From Ginny Sherlock, renowned local attorney, civic activist, and former Associated Press editor: Tuesday’s Board of County Commissioners Agenda is short but contains critically important items that deserve careful consideration.
There are only three agenda items to be taken up, including a shade session on the continuing litigation filed against the County by the owners of the Lake Point rockpit in western Martin County, including George Lindemann, Jr., who served time in federal prison for having his show horse, Charisma, electrocuted to collect insurance proceeds. In addition to suing Martin County and the South Florida Water Management District to try to get taxpayers to compensate the owners for their unsuccessful business efforts, Lake Point has SLAPPed Maggy Hurchalla for communicating her concerns about the rockpit to her County Commissioners. Agenda Item 8B1, pre-set at11:00 a.m., is a private attorney-client session to discuss the status of the litigation and to seek guidance regarding strategy.

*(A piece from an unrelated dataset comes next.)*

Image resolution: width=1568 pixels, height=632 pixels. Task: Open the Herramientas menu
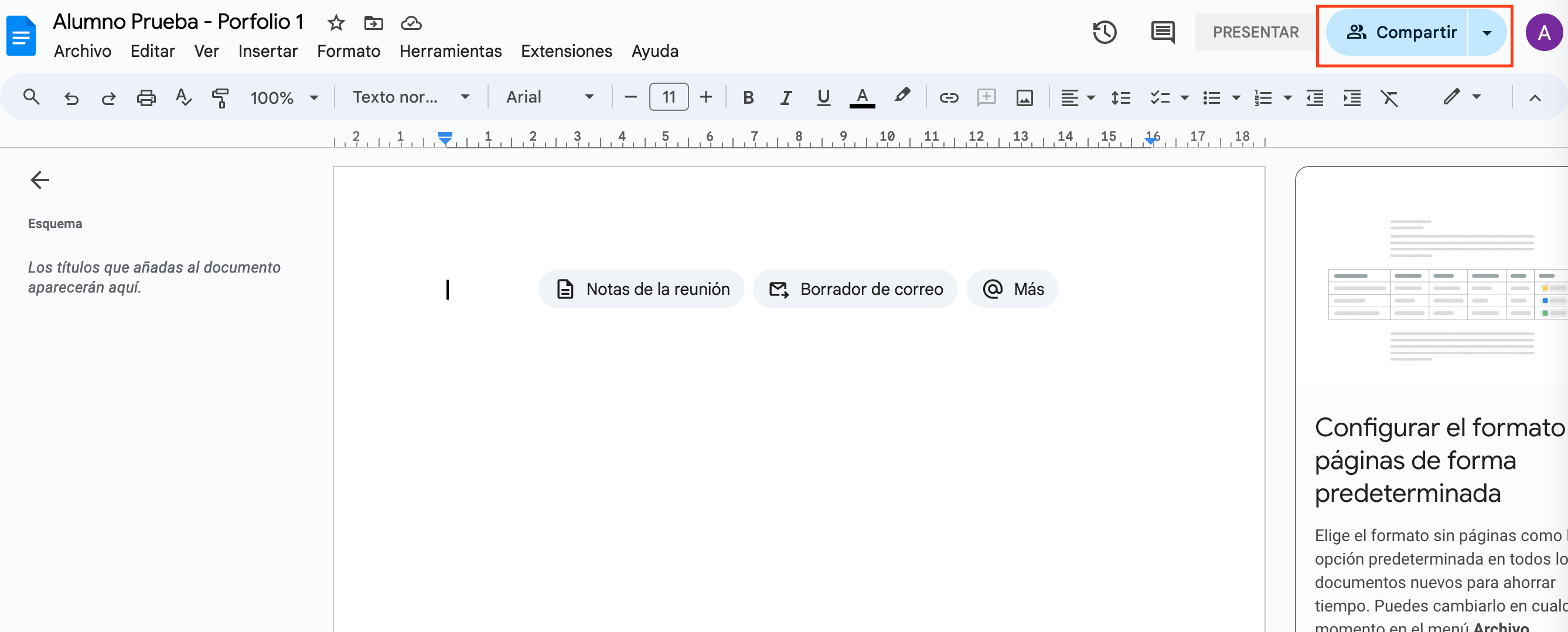click(451, 51)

Agenda Item 8A2 is a request to establish a comprehensive public records program which is long overdue. The County’s handling of public records and Public Records Act requests in the past has been haphazard and disjointed. County Attorney Mike Durham has been trying to establish a more organized approach to maintaining and producing public records, but it has become increasingly clear that more resources are required to set up an efficient, effective system. Staff is recommending creation of a Public Records Team consisting of a document maintenance officer, records customer service liaison, public records request liaison officer, and records management technical analyst. Commissioners are being asked on Tuesday to approve an additional staff position (the public records request liaison) to complete the team.

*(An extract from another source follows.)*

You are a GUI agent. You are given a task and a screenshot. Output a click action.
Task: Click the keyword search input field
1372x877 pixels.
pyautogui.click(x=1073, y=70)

Last, but by no means least, is Agenda Item 8A1, which seeks review of the tentative 2017 Fiscal Year Capital Improvements Plan (CIP).

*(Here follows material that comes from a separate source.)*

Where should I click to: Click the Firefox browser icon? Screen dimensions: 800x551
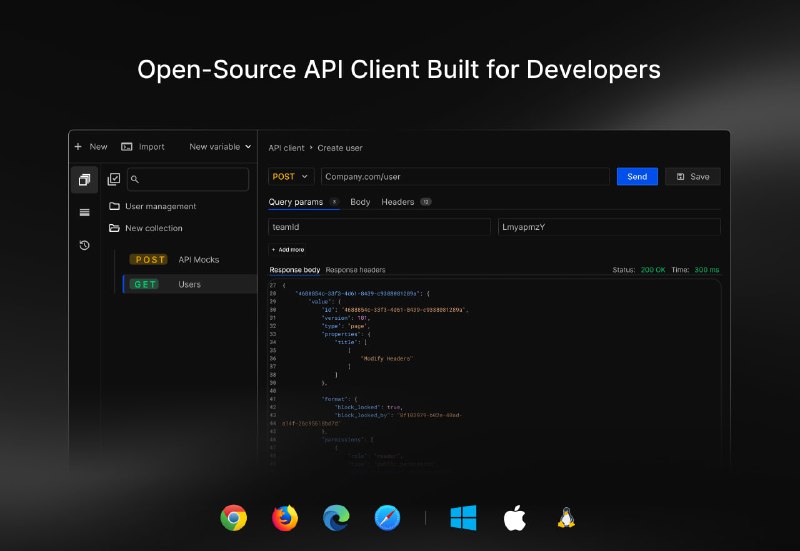tap(285, 517)
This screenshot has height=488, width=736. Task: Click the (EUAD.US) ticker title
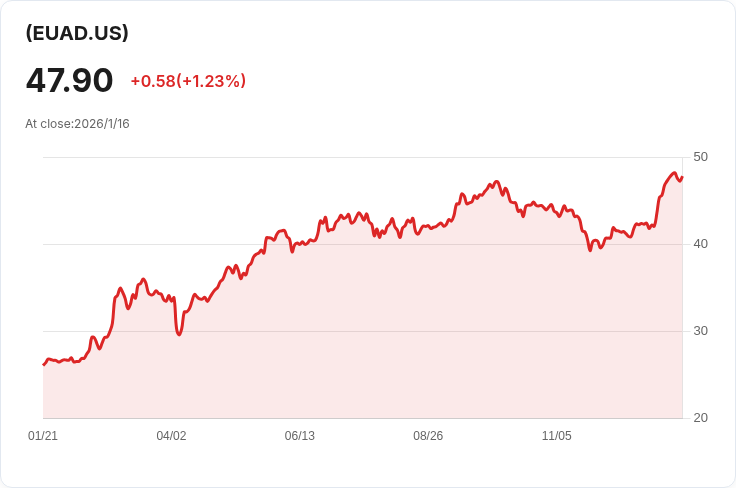77,33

The tentative plan is very lengthy (more than 400 pages) but is detailed and carefully set out, establishing priorities for costly capital improvement projects by assigning “points” for various aspects of each project to rationally prioritize expenditures. While many citizens will find the task of wading through the charts and figures a bit daunting, staff has done an exceptional job of providing information for review and discussion in an understandable, if massive, collection. Tuesday’s review will allow Commissioners — and the public — to comment on individual projects as well as the overall CIP. Final approval will be sought during public budget hearings in September.